* Source information *
* * * * * * * * *
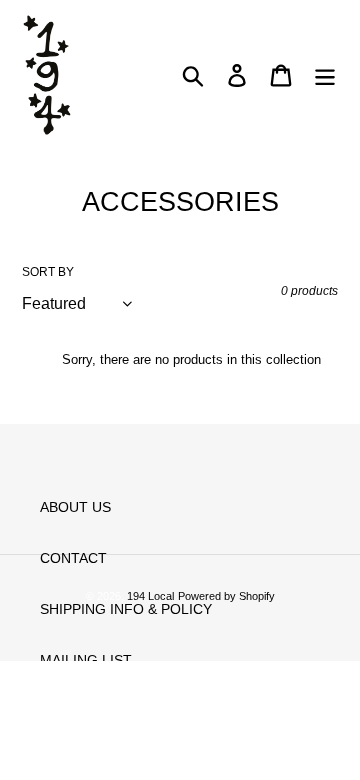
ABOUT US (75, 507)
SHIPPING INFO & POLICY (126, 609)
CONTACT (73, 558)
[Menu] (325, 75)
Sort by (48, 272)
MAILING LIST (86, 660)
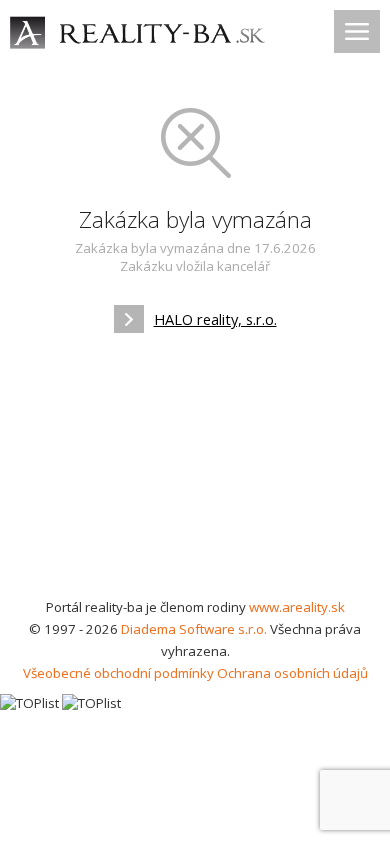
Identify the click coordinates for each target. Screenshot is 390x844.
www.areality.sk (297, 607)
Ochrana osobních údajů (292, 673)
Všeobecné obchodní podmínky (118, 673)
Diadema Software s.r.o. (194, 629)
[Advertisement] (195, 472)
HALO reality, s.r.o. (215, 319)
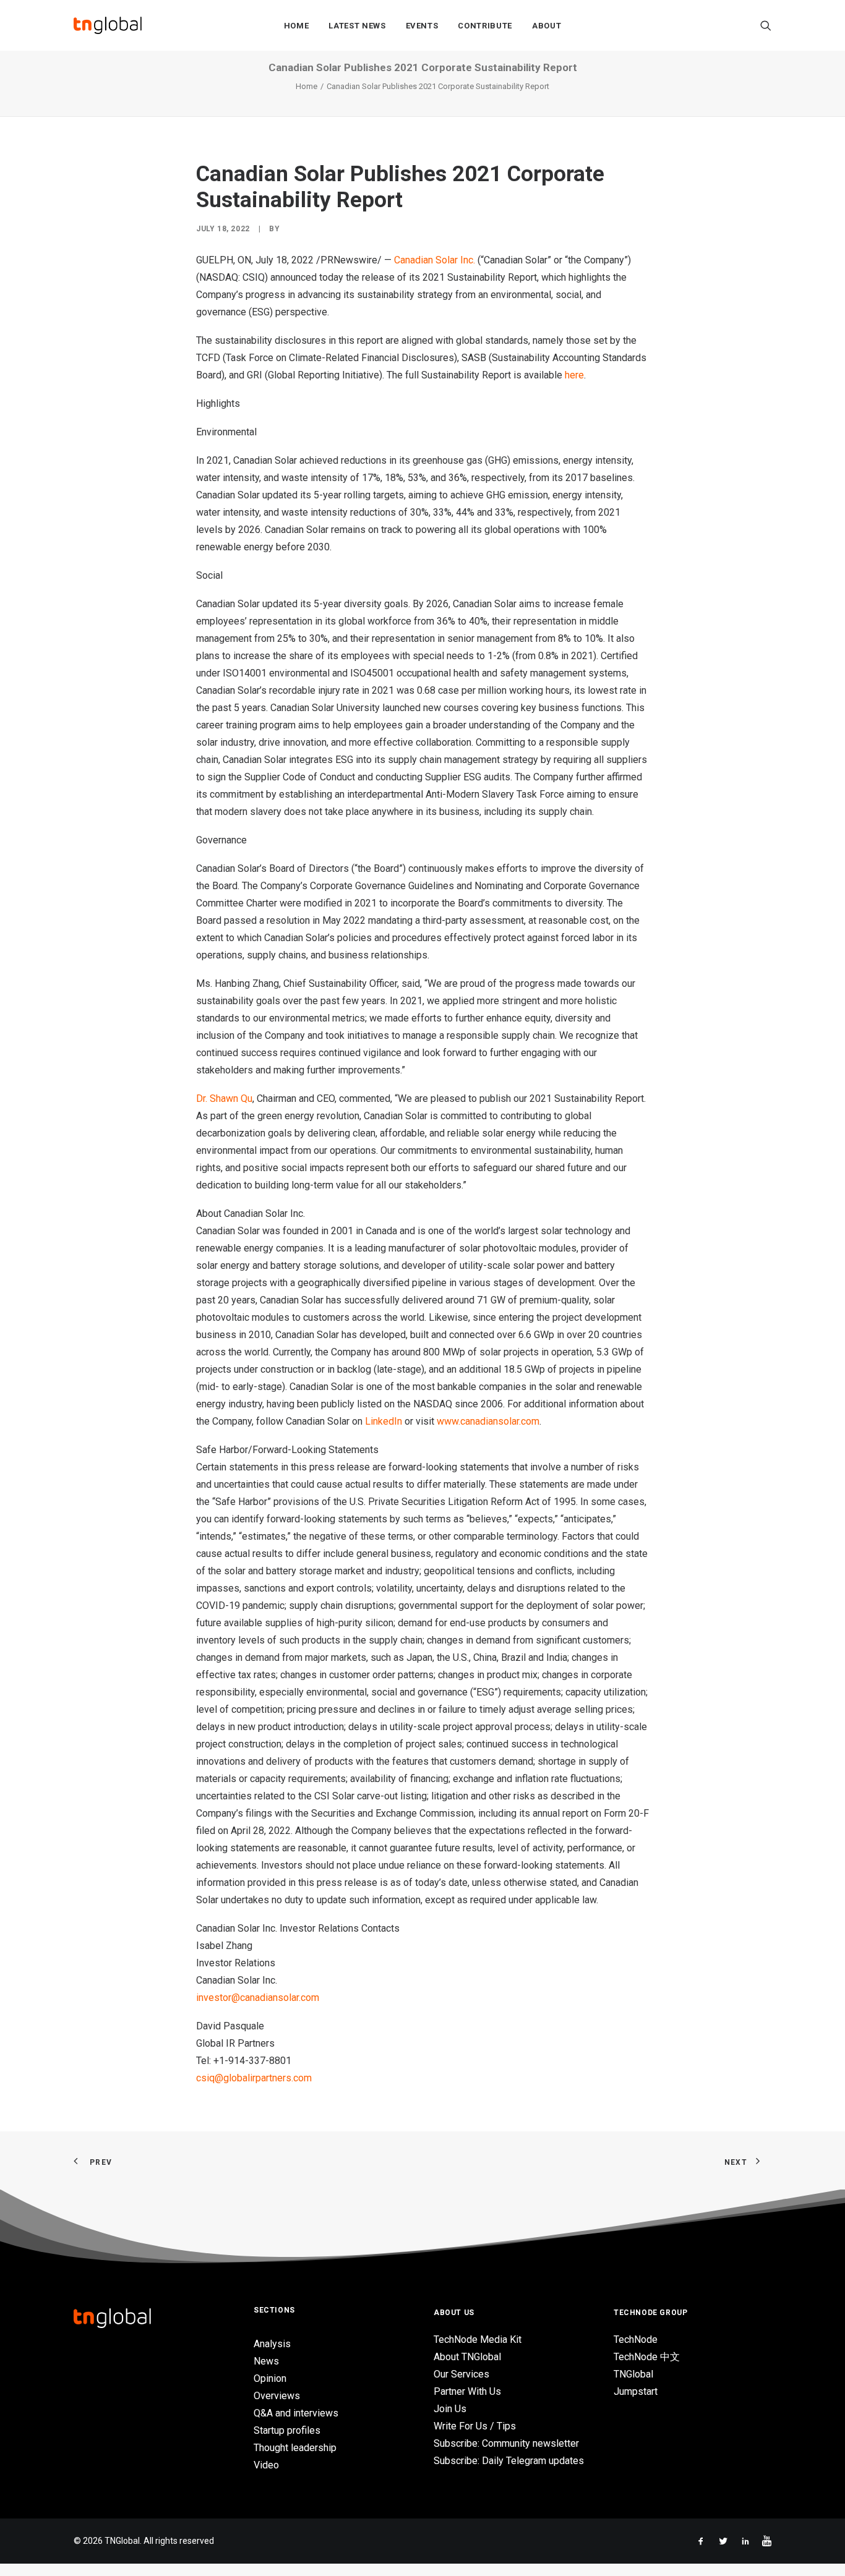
* * * * * * * * *
* What is being asked *
Output every entry above exactly, minus the pictures.

* Result of the exercise *
ABOUT US (75, 507)
SHIPPING INFO & POLICY (126, 609)
CONTACT (73, 558)
[Menu] (325, 75)
Sort by (48, 272)
MAILING LIST (86, 660)
Identify the click coordinates for each target. Screenshot is 390x844.
www.areality.sk (297, 607)
Ochrana osobních údajů (292, 673)
Všeobecné obchodní podmínky (118, 673)
Diadema Software s.r.o. (194, 629)
[Advertisement] (195, 472)
HALO reality, s.r.o. (215, 319)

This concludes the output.